─── ENTRIES SHOWN ───
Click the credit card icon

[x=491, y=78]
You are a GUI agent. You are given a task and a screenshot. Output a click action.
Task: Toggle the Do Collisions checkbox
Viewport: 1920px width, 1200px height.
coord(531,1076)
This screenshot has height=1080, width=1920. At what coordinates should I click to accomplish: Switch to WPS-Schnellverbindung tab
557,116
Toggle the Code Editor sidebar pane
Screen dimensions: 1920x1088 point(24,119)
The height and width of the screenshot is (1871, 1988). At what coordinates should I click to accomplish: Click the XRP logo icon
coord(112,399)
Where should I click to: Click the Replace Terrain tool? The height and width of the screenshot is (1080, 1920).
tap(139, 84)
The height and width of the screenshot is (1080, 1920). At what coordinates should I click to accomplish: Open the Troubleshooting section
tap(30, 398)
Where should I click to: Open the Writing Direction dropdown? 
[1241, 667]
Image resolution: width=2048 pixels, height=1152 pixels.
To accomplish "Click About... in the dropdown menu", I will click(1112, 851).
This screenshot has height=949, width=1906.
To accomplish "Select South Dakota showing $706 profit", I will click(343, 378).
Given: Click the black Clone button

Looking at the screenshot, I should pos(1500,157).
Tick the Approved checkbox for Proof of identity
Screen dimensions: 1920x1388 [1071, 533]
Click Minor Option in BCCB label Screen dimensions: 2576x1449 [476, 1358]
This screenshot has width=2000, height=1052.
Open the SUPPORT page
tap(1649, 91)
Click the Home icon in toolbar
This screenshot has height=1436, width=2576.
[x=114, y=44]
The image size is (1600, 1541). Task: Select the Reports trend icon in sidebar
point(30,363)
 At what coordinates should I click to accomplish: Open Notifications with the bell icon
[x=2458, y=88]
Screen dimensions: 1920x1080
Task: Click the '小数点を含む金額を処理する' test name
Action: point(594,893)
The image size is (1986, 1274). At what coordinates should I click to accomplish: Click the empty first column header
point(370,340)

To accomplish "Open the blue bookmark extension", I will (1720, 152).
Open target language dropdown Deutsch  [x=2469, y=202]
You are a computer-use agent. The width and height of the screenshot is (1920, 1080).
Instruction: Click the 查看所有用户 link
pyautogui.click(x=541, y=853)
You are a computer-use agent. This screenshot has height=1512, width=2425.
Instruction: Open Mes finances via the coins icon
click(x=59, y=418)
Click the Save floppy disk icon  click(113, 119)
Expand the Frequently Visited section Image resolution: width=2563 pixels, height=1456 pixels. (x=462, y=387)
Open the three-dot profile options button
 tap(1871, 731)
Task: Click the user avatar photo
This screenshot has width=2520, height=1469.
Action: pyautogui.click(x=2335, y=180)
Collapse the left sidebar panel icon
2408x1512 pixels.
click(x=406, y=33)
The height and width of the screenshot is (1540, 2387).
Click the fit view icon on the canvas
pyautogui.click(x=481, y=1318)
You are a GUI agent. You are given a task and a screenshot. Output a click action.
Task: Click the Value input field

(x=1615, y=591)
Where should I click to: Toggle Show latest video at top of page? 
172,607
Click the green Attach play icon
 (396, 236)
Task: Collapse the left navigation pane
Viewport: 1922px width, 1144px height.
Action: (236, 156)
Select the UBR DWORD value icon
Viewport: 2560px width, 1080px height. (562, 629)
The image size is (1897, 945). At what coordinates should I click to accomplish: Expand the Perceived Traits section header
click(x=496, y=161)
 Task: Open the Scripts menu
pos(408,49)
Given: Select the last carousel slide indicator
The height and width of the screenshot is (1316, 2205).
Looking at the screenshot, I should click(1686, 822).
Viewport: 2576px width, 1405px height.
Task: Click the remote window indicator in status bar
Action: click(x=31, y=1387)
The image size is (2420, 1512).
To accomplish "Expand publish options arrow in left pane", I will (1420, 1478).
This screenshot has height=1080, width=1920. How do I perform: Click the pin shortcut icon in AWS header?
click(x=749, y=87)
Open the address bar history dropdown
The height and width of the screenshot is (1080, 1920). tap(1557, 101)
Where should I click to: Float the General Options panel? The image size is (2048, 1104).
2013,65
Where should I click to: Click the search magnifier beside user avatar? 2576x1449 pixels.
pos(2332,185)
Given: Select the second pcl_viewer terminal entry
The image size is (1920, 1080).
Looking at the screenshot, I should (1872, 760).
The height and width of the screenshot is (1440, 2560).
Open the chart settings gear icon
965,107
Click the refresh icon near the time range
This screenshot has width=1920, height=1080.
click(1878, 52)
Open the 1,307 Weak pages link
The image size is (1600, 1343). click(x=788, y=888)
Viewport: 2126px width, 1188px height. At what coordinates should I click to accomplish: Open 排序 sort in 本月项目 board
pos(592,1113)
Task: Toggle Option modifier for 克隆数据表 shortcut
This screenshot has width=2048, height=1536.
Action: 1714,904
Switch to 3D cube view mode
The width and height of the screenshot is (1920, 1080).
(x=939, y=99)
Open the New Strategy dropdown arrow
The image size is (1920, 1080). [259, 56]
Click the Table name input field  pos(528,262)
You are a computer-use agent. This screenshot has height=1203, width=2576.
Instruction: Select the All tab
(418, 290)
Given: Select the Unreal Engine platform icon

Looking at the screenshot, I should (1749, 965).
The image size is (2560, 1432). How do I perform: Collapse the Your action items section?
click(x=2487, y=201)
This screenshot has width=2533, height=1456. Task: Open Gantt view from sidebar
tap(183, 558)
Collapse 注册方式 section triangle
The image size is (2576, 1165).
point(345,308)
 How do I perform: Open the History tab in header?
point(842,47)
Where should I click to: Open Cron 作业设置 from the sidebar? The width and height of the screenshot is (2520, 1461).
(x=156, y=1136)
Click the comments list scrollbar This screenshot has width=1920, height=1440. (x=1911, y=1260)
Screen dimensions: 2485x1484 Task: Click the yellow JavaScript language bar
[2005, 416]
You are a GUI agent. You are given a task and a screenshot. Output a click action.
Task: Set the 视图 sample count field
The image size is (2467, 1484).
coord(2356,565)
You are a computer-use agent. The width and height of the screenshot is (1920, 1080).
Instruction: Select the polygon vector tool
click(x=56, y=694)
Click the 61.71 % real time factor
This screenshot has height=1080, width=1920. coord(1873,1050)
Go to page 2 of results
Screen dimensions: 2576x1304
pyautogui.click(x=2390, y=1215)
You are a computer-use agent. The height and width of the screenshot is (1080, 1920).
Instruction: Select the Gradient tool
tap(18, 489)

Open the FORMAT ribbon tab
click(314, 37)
───
## YOUR OBJECTIVE
Output all the lines above. Keep each one exact.

## YOUR RESPONSE
Click the credit card icon

[x=491, y=78]
You are a GUI agent. You are given a task and a screenshot. Output a click action.
Task: Toggle the Do Collisions checkbox
Viewport: 1920px width, 1200px height.
coord(531,1076)
This screenshot has height=1080, width=1920. At what coordinates should I click to accomplish: Switch to WPS-Schnellverbindung tab
557,116
Toggle the Code Editor sidebar pane
Screen dimensions: 1920x1088 point(24,119)
The height and width of the screenshot is (1871, 1988). At what coordinates should I click to accomplish: Click the XRP logo icon
coord(112,399)
Where should I click to: Click the Replace Terrain tool? The height and width of the screenshot is (1080, 1920).
tap(139, 84)
The height and width of the screenshot is (1080, 1920). At what coordinates should I click to accomplish: Open the Troubleshooting section
tap(30, 398)
Where should I click to: Open the Writing Direction dropdown? 
[1241, 667]
Image resolution: width=2048 pixels, height=1152 pixels.
To accomplish "Click About... in the dropdown menu", I will click(1112, 851).
This screenshot has height=949, width=1906.
To accomplish "Select South Dakota showing $706 profit", I will click(343, 378).
Given: Click the black Clone button

Looking at the screenshot, I should pos(1500,157).
Tick the Approved checkbox for Proof of identity
Screen dimensions: 1920x1388 [1071, 533]
Click Minor Option in BCCB label Screen dimensions: 2576x1449 [476, 1358]
This screenshot has width=2000, height=1052.
Open the SUPPORT page
tap(1649, 91)
Click the Home icon in toolbar
This screenshot has height=1436, width=2576.
[x=114, y=44]
The image size is (1600, 1541). Task: Select the Reports trend icon in sidebar
point(30,363)
 At what coordinates should I click to accomplish: Open Notifications with the bell icon
[x=2458, y=88]
Screen dimensions: 1920x1080
Task: Click the '小数点を含む金額を処理する' test name
Action: point(594,893)
The image size is (1986, 1274). At what coordinates should I click to accomplish: Click the empty first column header
point(370,340)

To accomplish "Open the blue bookmark extension", I will (1720, 152).
Open target language dropdown Deutsch  [x=2469, y=202]
You are a computer-use agent. The width and height of the screenshot is (1920, 1080).
Instruction: Click the 查看所有用户 link
pyautogui.click(x=541, y=853)
You are a computer-use agent. This screenshot has height=1512, width=2425.
Instruction: Open Mes finances via the coins icon
click(x=59, y=418)
Click the Save floppy disk icon  click(113, 119)
Expand the Frequently Visited section Image resolution: width=2563 pixels, height=1456 pixels. (x=462, y=387)
Open the three-dot profile options button
 tap(1871, 731)
Task: Click the user avatar photo
This screenshot has width=2520, height=1469.
Action: pyautogui.click(x=2335, y=180)
Collapse the left sidebar panel icon
2408x1512 pixels.
click(x=406, y=33)
The height and width of the screenshot is (1540, 2387).
Click the fit view icon on the canvas
pyautogui.click(x=481, y=1318)
You are a GUI agent. You are given a task and a screenshot. Output a click action.
Task: Click the Value input field

(x=1615, y=591)
Where should I click to: Toggle Show latest video at top of page? 
172,607
Click the green Attach play icon
 (396, 236)
Task: Collapse the left navigation pane
Viewport: 1922px width, 1144px height.
Action: (236, 156)
Select the UBR DWORD value icon
Viewport: 2560px width, 1080px height. (562, 629)
The image size is (1897, 945). At what coordinates should I click to accomplish: Expand the Perceived Traits section header
click(x=496, y=161)
 Task: Open the Scripts menu
pos(408,49)
Given: Select the last carousel slide indicator
The height and width of the screenshot is (1316, 2205).
Looking at the screenshot, I should click(1686, 822).
Viewport: 2576px width, 1405px height.
Task: Click the remote window indicator in status bar
Action: click(x=31, y=1387)
The image size is (2420, 1512).
To accomplish "Expand publish options arrow in left pane", I will (1420, 1478).
This screenshot has height=1080, width=1920. How do I perform: Click the pin shortcut icon in AWS header?
click(x=749, y=87)
Open the address bar history dropdown
The height and width of the screenshot is (1080, 1920). tap(1557, 101)
Where should I click to: Float the General Options panel? The image size is (2048, 1104).
2013,65
Where should I click to: Click the search magnifier beside user avatar? 2576x1449 pixels.
pos(2332,185)
Given: Select the second pcl_viewer terminal entry
The image size is (1920, 1080).
Looking at the screenshot, I should (1872, 760).
The height and width of the screenshot is (1440, 2560).
Open the chart settings gear icon
965,107
Click the refresh icon near the time range
This screenshot has width=1920, height=1080.
click(1878, 52)
Open the 1,307 Weak pages link
The image size is (1600, 1343). click(x=788, y=888)
Viewport: 2126px width, 1188px height. At what coordinates should I click to accomplish: Open 排序 sort in 本月项目 board
pos(592,1113)
Task: Toggle Option modifier for 克隆数据表 shortcut
This screenshot has width=2048, height=1536.
Action: 1714,904
Switch to 3D cube view mode
The width and height of the screenshot is (1920, 1080).
(x=939, y=99)
Open the New Strategy dropdown arrow
The image size is (1920, 1080). [259, 56]
Click the Table name input field  pos(528,262)
You are a computer-use agent. This screenshot has height=1203, width=2576.
Instruction: Select the All tab
(418, 290)
Given: Select the Unreal Engine platform icon

Looking at the screenshot, I should (1749, 965).
The image size is (2560, 1432). How do I perform: Collapse the Your action items section?
click(x=2487, y=201)
This screenshot has width=2533, height=1456. Task: Open Gantt view from sidebar
tap(183, 558)
Collapse 注册方式 section triangle
The image size is (2576, 1165).
point(345,308)
 How do I perform: Open the History tab in header?
point(842,47)
Where should I click to: Open Cron 作业设置 from the sidebar? The width and height of the screenshot is (2520, 1461).
(x=156, y=1136)
Click the comments list scrollbar This screenshot has width=1920, height=1440. (x=1911, y=1260)
Screen dimensions: 2485x1484 Task: Click the yellow JavaScript language bar
[2005, 416]
You are a GUI agent. You are given a task and a screenshot. Output a click action.
Task: Set the 视图 sample count field
The image size is (2467, 1484).
coord(2356,565)
You are a computer-use agent. The width and height of the screenshot is (1920, 1080).
Instruction: Select the polygon vector tool
click(x=56, y=694)
Click the 61.71 % real time factor
This screenshot has height=1080, width=1920. coord(1873,1050)
Go to page 2 of results
Screen dimensions: 2576x1304
pyautogui.click(x=2390, y=1215)
You are a computer-use agent. The height and width of the screenshot is (1080, 1920).
Instruction: Select the Gradient tool
tap(18, 489)

Open the FORMAT ribbon tab
click(314, 37)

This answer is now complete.